Data provided –
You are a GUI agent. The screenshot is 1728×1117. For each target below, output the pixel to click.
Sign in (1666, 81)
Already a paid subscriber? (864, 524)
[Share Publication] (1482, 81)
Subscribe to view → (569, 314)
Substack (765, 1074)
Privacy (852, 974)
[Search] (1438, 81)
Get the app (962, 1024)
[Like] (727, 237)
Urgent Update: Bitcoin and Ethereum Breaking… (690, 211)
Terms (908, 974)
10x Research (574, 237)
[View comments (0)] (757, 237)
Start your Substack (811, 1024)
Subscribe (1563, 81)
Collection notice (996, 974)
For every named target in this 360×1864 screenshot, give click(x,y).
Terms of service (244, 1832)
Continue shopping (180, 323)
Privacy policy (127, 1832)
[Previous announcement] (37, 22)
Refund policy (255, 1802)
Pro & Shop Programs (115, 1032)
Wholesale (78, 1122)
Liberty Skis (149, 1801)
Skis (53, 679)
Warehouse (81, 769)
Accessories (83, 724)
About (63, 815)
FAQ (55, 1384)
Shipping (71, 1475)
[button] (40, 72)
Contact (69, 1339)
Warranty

Assignment –
Across the material above, count each line with the string "click" and state the number alone.

Your solution –
2